What is Beauty?

Lady Diana Mitford

“Presented for your consideration,” as Rod Serling would say: photo of what some would say was a beautiful woman.

The woman in question is Lady Diana Mitford, and Mr. James Lees-Milne, who was a friend of the family, said of her, “She was the nearest thing to Botticelli’s Venus that I have ever seen.” Looking at her, I am reminded of the country music lyric, “She’s not pretty; she just looks that way.” For Lady Diana was the wife of Sir Oswald Mosley, leader of the British Union of Fascists.

More importantly, she was an admiring friend of Adolf Hitler, for whom she acquired (and retained to the end of her life) a profound admiration—indeed, she married Oswald in Joseph Goebbel’s drawing room. Like Hitler and his crowd, she was a confirmed anti-semite. When interviewed by the BBC in 1989, she described her old friend Hitler as “fascinating”, and when asked, “What about the six million Jews murdered by the Nazis?”, she replied, “Oh no, I don’t think it was that many.” Like the song said, “not pretty.”

The example of Lady Diana brings into sharp focus the question “what is beauty?”  In particular, does it consist essentially of the flawless features of a Venus?  Or does it consist essentially of what Saint Peter called “the hidden person of the heart” [1 Peter 3:4]?
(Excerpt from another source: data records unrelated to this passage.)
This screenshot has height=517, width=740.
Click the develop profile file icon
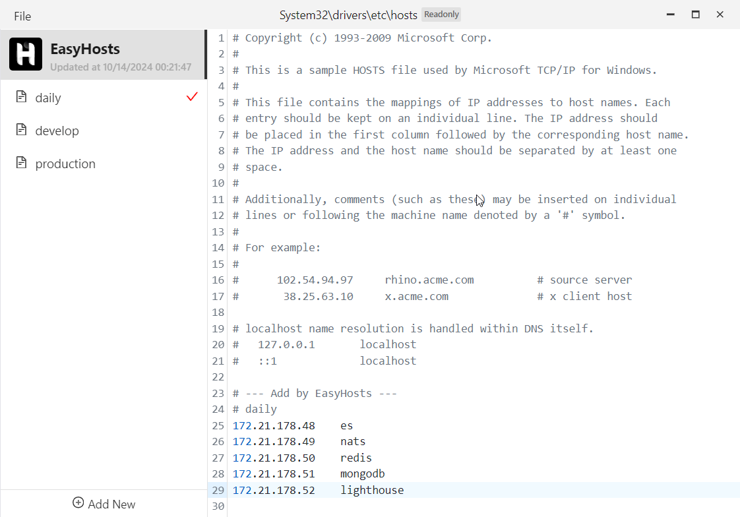[22, 130]
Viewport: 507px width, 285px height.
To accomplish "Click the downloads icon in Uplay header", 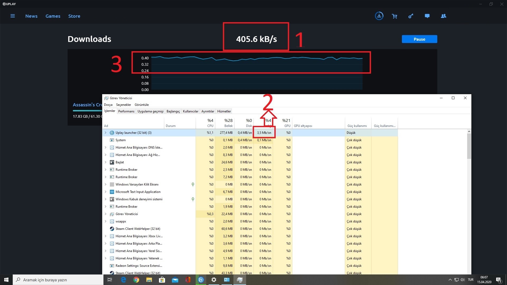I will [379, 16].
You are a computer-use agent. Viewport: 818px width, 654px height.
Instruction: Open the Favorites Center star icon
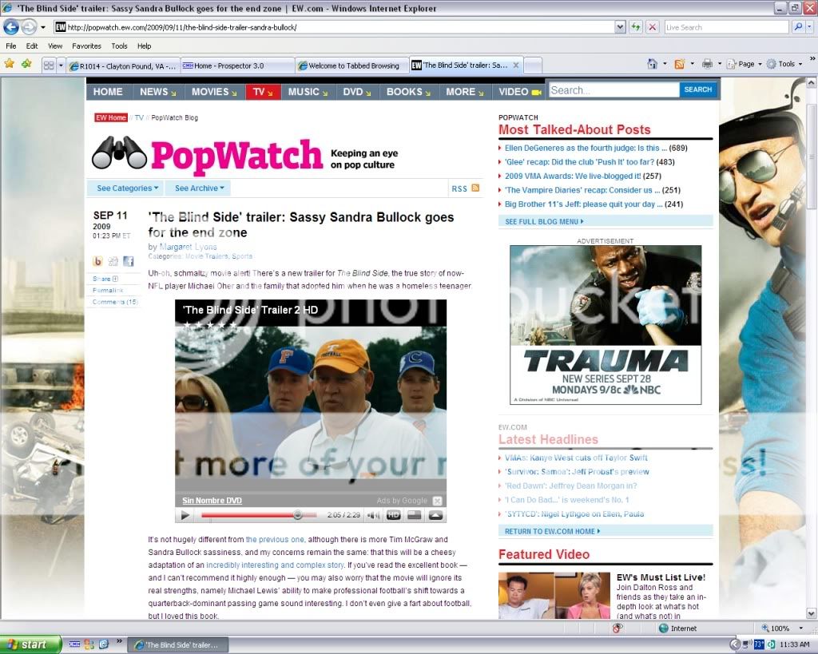point(10,64)
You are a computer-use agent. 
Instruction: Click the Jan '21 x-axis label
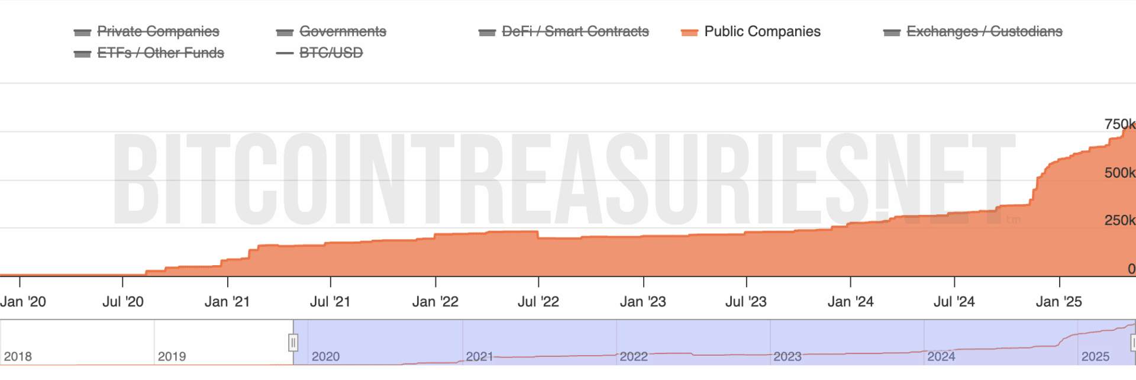[x=227, y=302]
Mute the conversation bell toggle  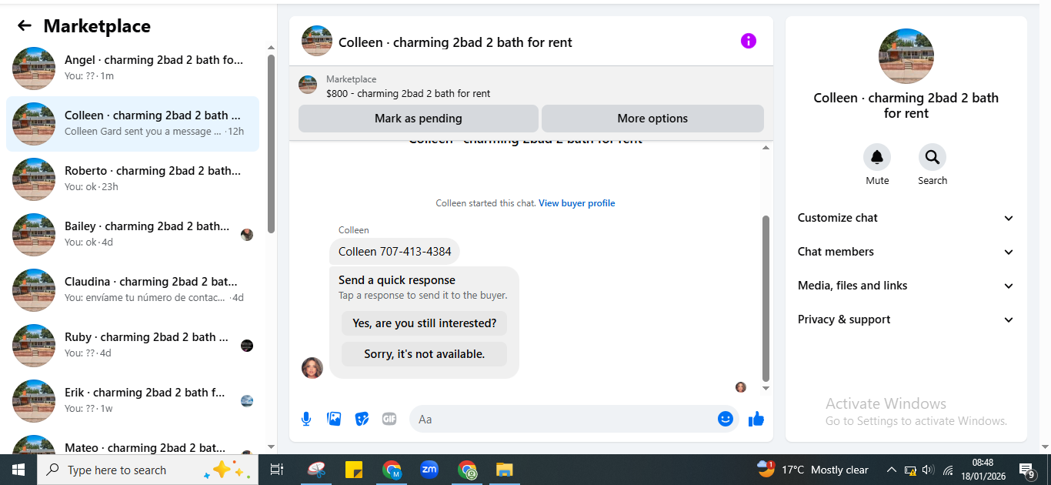877,157
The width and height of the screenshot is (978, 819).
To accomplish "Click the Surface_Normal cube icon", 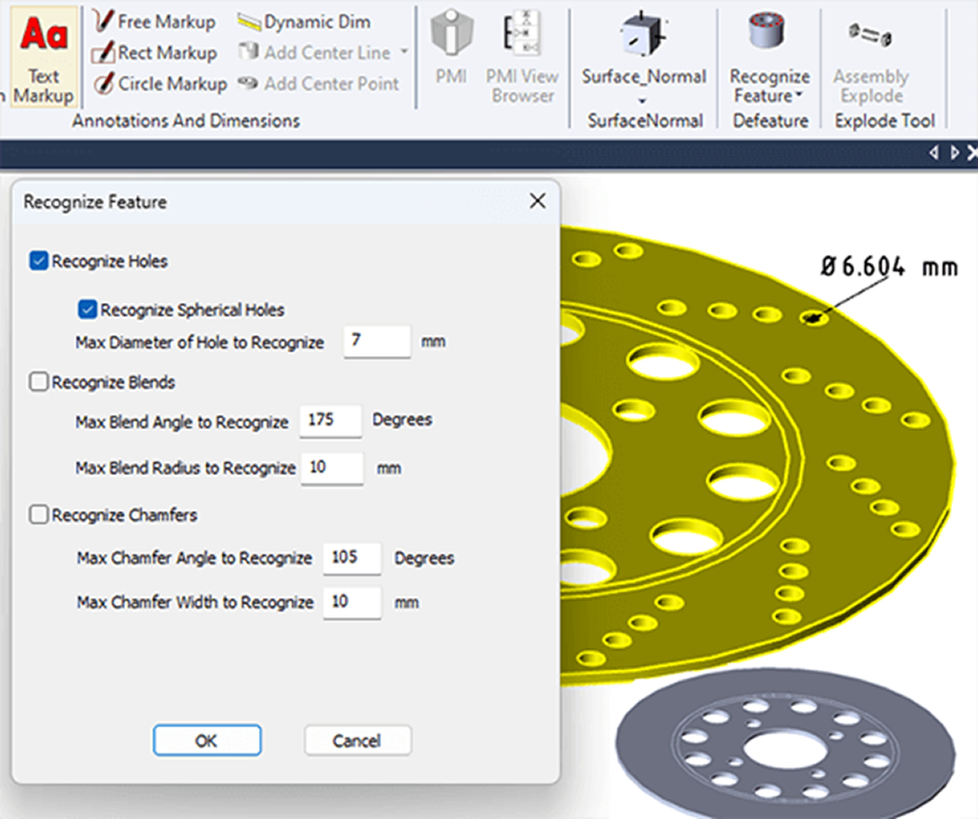I will (644, 36).
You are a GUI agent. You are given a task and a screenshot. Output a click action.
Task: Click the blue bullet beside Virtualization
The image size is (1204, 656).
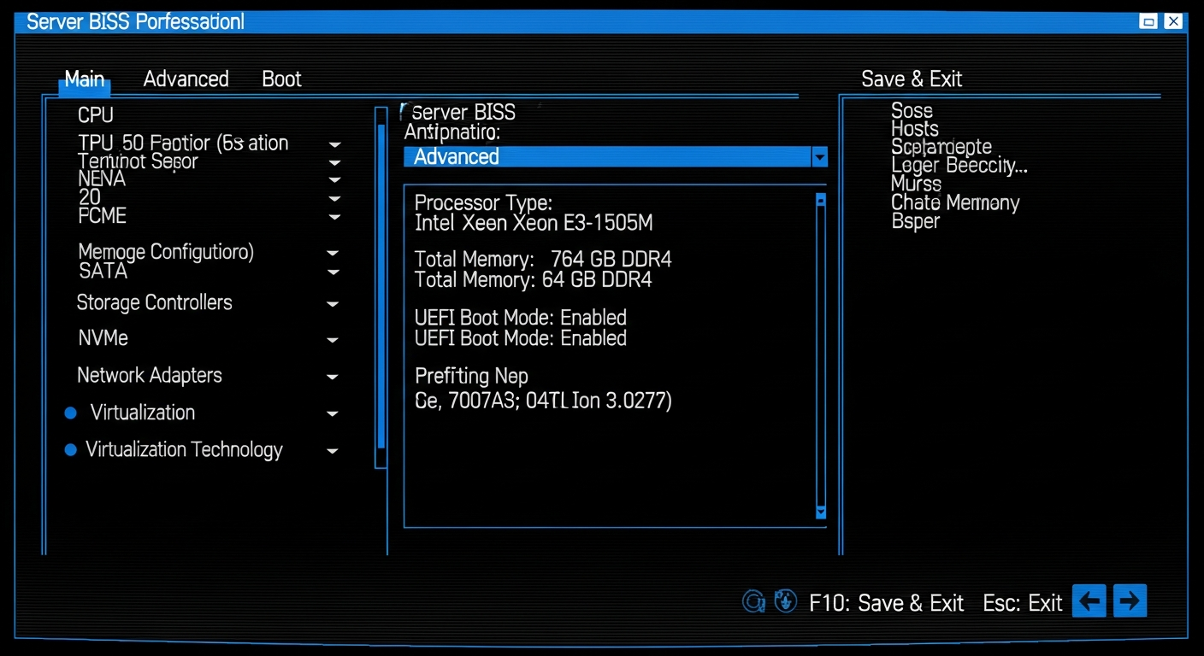pos(69,413)
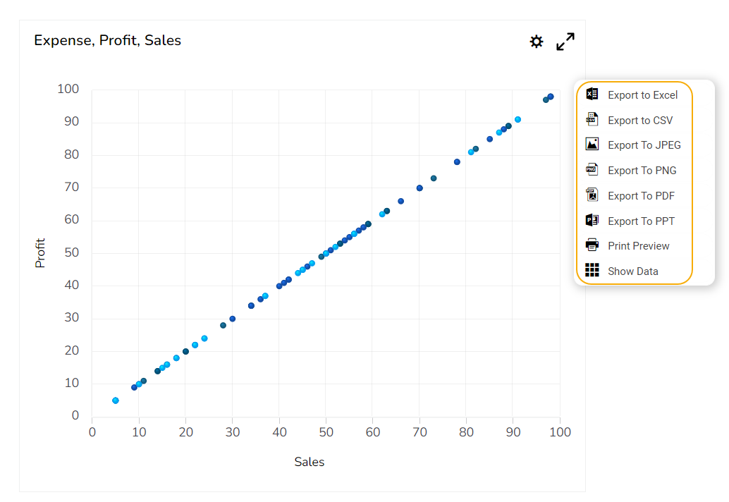Choose Export To PNG

tap(642, 171)
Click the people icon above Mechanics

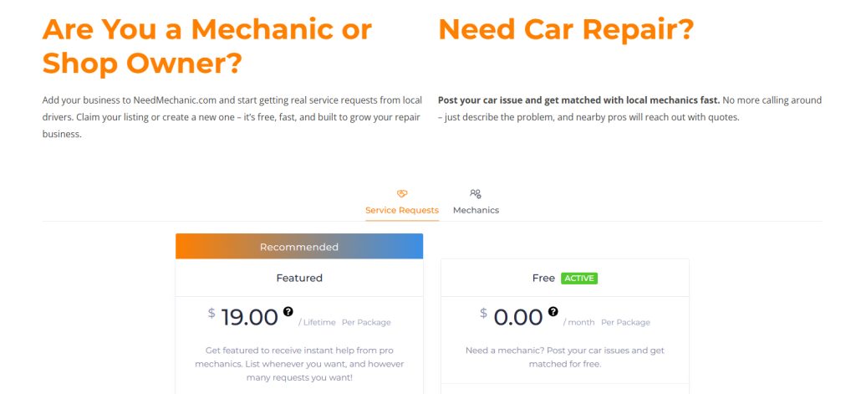(476, 194)
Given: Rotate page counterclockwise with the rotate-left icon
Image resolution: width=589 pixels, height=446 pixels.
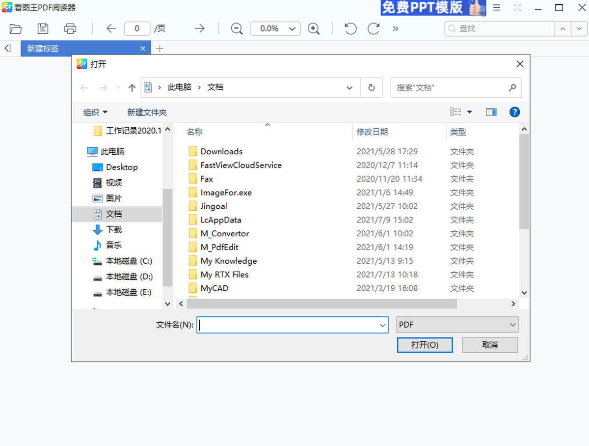Looking at the screenshot, I should point(350,28).
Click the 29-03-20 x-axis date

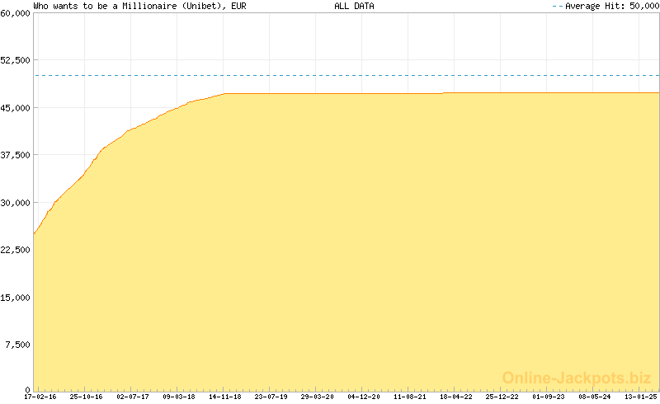pyautogui.click(x=317, y=397)
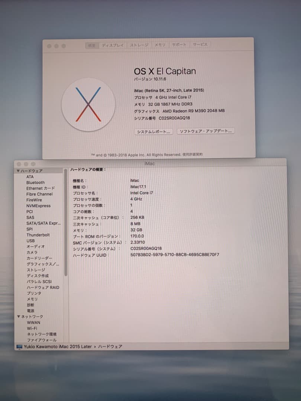
Task: Click ハードウェア in the bottom path bar
Action: pyautogui.click(x=112, y=346)
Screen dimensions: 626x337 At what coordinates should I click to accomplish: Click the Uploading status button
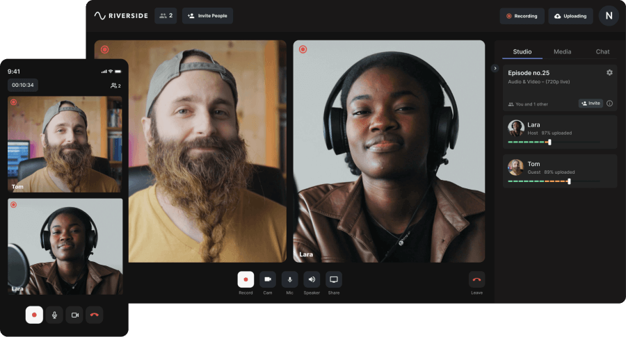click(570, 16)
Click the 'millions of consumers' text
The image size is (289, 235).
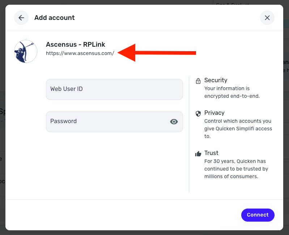(231, 176)
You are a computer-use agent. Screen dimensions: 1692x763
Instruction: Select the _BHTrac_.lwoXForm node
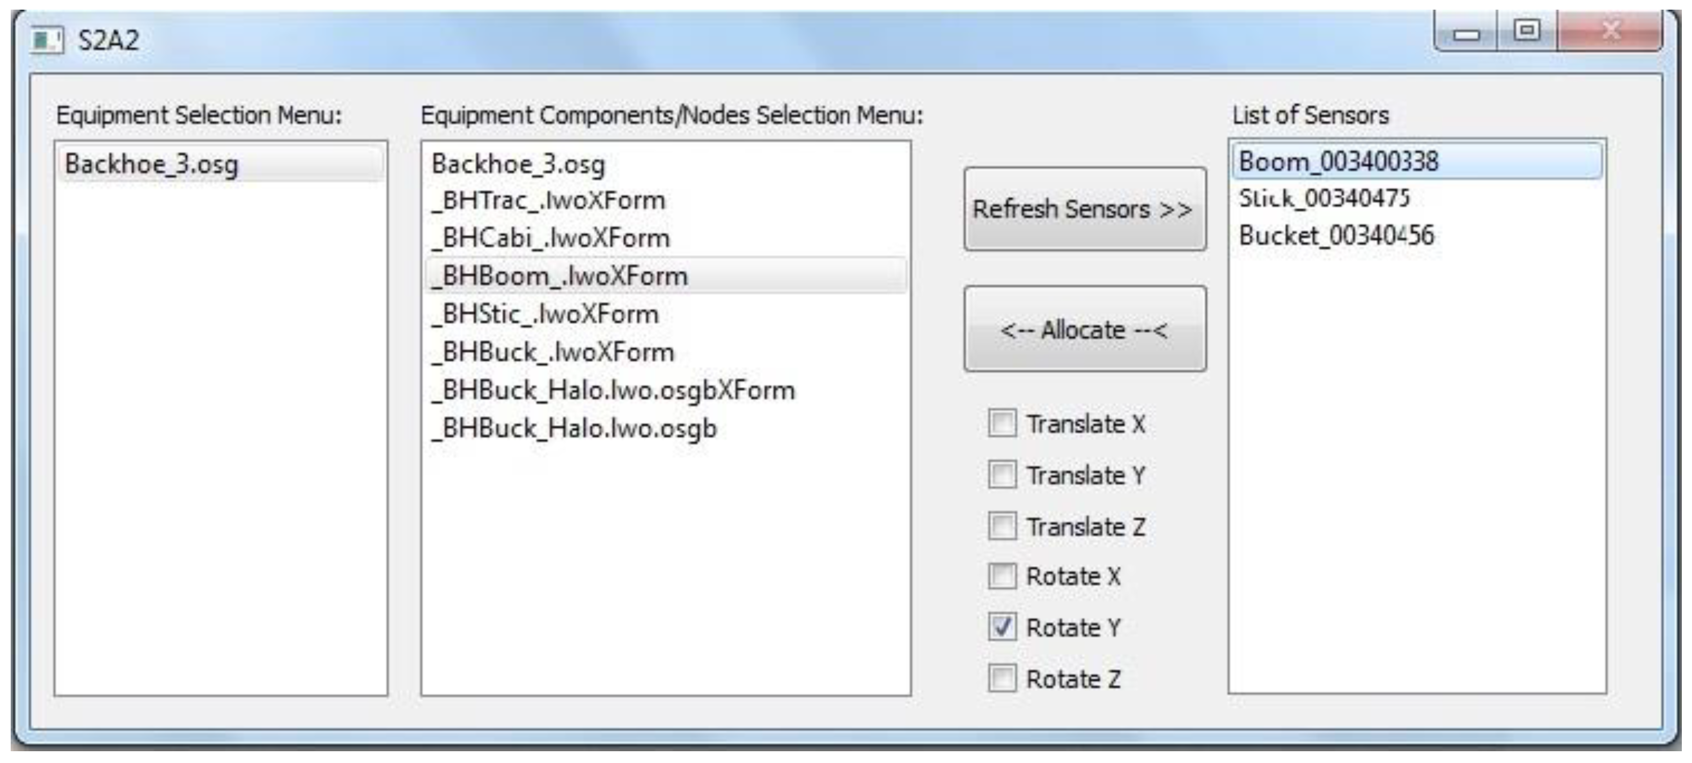tap(548, 200)
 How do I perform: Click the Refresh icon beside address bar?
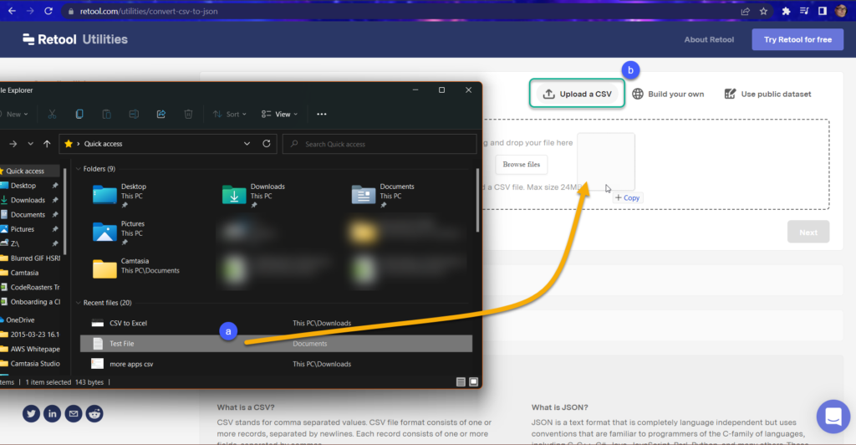pyautogui.click(x=267, y=144)
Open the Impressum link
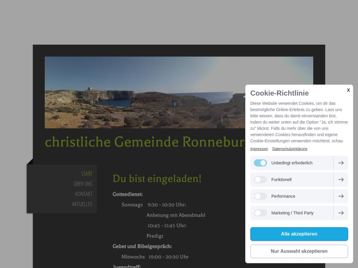 pos(259,149)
Our own culture opts unabashedly for the first view, and glorifies outer beauty.  An entire industry has developed to secure and preserve such beauty—creams that promise unfading allure, surgical nips and tucks, face lifts for the elimination of wrinkles, Botox injections for a more classical face, breast implants.  In the Hollywood culture, all this warfare against the appearance of aging is not called “surgery;” it is merely called “having some work done,” as if such radical procedures were all in a day’s work, like giving the car a tune-up before a trip.

As the disciples of Jesus Christ, we are called to opt for the view advanced by Saint Peter, and recognize true beauty when we encounter it.  Oils and Botox and surgeries notwithstanding, we are all of us hurtling headlong toward death and disintegration, and whatever cosmetic help we avail ourselves of along the way will not save us. Lady Diana did indeed look beautiful in her early photos, like that presented above. Should we look on her exhumed outer form now (not to put too fine a point on it) she would look rather less ravishing than before. All outer beauty fades; the true beauty does not. “The imperishable quality of a gentle and quiet spirit” mentioned by Saint Peter survives the ravages of time, and the inexorable grave. It is to this beauty that God calls all of us. And it is this beauty which calls forth the admiration of our heavenly Bridegroom: in the Song of Songs, He speaks to His bride and says, “You are altogether beautiful, my love, and there is no flaw in you” [Songs 4:7].

As members of the Bride of Christ, it is this beauty for which we should strive.